## Goals:
- a) Translate this sentence from the article on shell collecting into Spanish: "A perfect shell is a work of art."
- b) Output the section of the article on shell collecting from "Peg Carpenter was" up to and including "in the eye.".
- c) Write the next part of the article on shell collecting, beginning after its final sentence.

## Text:
________________
Peg Carpenter was presiding over a Smithsonian exhibit of particularly spectacular seashells when a young boy approached her.

"Lady," he asked, "do you paint these yourself?"

"Oh no," replied the Natural History Museum docent. "Little animals make these shells to cover their bodies, and Mother Nature creates the colors and designs."

The boy paused, looked back at the vibrant array of shells, crossed his arms and stared Carpenter straight in the eye.

"Sure lady," he said. "Sure."

After 23 years as a "serious shell nut," Carpenter still identifies with that sense of wonder at the "almost impossible magnificence" of shells.

"It's fantastic that these small, unobtrusive animals can create objects of such breathtaking beauty," says the conchologist ("a fancy word for what shell collectors do"). "A perfect shell is a work of art."

Indiana-born Carpenter, 62, first went into "shell shock" in 1949 when she visited her first beach. "We were on a small Florida island, and there wasn't another living soul around. A hurricane had washed up piles of shells, and my husband and I just went wild."

The Carpenters started reading about shells and trading with "shell pals" around the world. When her husband Walter landed a Treasury Department job in 1952, Peg Carpenter became friendly with the Smithsonian's curator of mollusks and helped found the National Capital Shell Club. Five years ago she started volunteering at the museum's Naturalist Center, a "behind-the-scenes" natural history library open to the public. The Carpenters recently built a special room in their Virginia home to house their extensive shell collection. The Compleat Conchologist

"There are two kinds of shell collectors," says Carpenter, "non-serious collectors who just pick up the discarded shell, and serious collectors who go for the live animals. . .which you do by wading or snorkeling or hiring a boat.
________________
## Records from a pointing dataset:

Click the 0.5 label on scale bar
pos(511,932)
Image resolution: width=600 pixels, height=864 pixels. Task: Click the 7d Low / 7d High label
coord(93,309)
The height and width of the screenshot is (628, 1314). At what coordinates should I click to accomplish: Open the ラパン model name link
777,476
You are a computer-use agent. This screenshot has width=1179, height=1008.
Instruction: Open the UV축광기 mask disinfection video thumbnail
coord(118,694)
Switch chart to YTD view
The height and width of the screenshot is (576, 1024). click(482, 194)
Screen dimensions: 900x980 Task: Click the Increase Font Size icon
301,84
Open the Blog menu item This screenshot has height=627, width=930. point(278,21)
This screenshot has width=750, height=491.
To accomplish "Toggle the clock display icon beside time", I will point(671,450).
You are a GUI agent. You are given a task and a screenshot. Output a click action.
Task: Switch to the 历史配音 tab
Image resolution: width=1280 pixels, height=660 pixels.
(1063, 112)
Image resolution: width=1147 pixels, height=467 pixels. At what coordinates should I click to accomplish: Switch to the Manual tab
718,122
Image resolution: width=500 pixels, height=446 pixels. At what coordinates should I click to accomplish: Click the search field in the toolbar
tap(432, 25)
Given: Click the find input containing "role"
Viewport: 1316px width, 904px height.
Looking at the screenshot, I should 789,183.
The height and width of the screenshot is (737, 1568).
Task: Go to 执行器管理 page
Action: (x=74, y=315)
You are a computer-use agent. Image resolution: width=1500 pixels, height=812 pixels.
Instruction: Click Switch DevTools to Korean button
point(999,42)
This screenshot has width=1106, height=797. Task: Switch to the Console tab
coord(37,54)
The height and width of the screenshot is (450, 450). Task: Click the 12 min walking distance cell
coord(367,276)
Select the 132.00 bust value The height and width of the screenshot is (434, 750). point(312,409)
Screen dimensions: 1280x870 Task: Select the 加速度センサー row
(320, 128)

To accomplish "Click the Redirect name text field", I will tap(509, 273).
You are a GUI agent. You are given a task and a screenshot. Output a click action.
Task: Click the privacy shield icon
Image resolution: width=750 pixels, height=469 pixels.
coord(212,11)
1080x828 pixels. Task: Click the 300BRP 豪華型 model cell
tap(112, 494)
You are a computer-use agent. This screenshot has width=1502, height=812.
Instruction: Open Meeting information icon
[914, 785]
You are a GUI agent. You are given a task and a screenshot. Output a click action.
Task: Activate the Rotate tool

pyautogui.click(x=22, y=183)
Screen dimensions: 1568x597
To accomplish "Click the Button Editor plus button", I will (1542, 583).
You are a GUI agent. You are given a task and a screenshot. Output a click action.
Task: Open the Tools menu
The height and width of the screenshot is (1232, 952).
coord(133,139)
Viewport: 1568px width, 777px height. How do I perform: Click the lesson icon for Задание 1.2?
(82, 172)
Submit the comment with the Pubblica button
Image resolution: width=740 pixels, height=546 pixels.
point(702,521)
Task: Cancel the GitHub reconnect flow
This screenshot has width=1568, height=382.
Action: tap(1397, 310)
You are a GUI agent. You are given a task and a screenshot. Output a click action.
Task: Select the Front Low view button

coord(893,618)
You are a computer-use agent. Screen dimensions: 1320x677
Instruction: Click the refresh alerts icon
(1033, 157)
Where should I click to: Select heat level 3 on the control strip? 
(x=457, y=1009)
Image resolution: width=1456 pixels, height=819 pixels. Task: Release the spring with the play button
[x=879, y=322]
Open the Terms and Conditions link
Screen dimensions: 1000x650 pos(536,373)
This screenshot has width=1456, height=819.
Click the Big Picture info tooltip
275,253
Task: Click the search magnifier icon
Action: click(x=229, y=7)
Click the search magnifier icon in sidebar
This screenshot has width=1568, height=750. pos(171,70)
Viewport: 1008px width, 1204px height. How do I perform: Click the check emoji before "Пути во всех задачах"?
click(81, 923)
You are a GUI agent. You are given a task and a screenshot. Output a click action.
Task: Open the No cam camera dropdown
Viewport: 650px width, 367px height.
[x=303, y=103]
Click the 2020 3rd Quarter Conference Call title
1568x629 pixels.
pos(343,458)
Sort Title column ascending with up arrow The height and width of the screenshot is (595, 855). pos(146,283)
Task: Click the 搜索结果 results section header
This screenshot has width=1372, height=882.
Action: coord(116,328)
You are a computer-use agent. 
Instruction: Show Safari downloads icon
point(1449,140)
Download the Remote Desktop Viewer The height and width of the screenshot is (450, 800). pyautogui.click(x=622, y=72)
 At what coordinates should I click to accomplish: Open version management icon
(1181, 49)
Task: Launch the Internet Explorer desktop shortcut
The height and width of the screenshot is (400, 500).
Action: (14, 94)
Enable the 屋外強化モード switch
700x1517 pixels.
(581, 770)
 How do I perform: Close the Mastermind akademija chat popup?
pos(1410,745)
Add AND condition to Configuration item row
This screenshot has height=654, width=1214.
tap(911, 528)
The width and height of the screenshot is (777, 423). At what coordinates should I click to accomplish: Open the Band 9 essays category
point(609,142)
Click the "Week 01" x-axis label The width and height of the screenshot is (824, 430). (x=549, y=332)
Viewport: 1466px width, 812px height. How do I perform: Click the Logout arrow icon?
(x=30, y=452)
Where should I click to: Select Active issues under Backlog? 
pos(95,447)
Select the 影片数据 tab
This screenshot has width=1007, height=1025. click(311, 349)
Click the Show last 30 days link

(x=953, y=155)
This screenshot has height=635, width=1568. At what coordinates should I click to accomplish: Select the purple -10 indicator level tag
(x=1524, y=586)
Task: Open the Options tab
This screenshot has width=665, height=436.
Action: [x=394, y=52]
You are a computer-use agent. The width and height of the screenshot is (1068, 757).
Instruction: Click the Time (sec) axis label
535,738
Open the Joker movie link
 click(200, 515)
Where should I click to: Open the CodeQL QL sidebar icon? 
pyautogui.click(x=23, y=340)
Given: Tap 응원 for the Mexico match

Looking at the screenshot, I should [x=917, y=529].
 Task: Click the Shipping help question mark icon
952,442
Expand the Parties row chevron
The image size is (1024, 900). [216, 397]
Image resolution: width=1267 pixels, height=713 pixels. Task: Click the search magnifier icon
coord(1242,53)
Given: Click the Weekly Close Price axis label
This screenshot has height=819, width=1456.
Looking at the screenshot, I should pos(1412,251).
________________
## Answers for the tasks:
- a) Una concha perfecta es una obra de arte.

- b)
Peg Carpenter was presiding over a Smithsonian exhibit of particularly spectacular seashells when a young boy approached her.

"Lady," he asked, "do you paint these yourself?"

"Oh no," replied the Natural History Museum docent. "Little animals make these shells to cover their bodies, and Mother Nature creates the colors and designs."

The boy paused, looked back at the vibrant array of shells, crossed his arms and stared Carpenter straight in the eye.

- c)
"From a purely scientific standpoint, you want to get the animal live in its natural habitat so you can note where you found it, how deep the water was, what was around it. From an aestheic standpoint, you get specimens that are prettier and more likely to be complete."

The Smithsonian, counters Naturalist Center manager Richard Efthim, "does not support the practice of collecting live animals (since) it could have a detrimental effect on the ecology. Novice collectors who aren't aware of what animals are classified as endangered species could do real harm. Most people are better off collecting the empty, dead shells."

Carpenter and other conchologists, however, contend that live-shell collecting can be ecologically sound if certain basic rules are respected.

"If you're looking for shells in coral reefs," she says, "you must be extremely careful not to damage the living reef. Anytime you turn over a rock, put it back the way you found it, or you could be destroying an animal's habitat.

"And don't collect everything in sight. Take what you need for yourself and to trade. Don't take a broken one--it's no good for your collection, but it can still reproduce. And never, never take a female laying eggs. If you see the egg mass outside the shell, leave it alone."

Serious shelling, she admits, requires "a touch of nuttiness. You wind up assuming some outrageous poses and getting yourself into some ridiculous predicaments--like wading in the ocean in winter--in search of the perfect shell."

To turn your beachcombing into a bonanza, here's some other advice from Carpenter: Brains and the Beach

Think like a mollusk. "If you lived in a shell, would you pick a beach with a violently pounding surf?"

Look for "more or less level places without a quick drop off," and for "protective geography" such as sandbars or offshore islands that break the force of the surf.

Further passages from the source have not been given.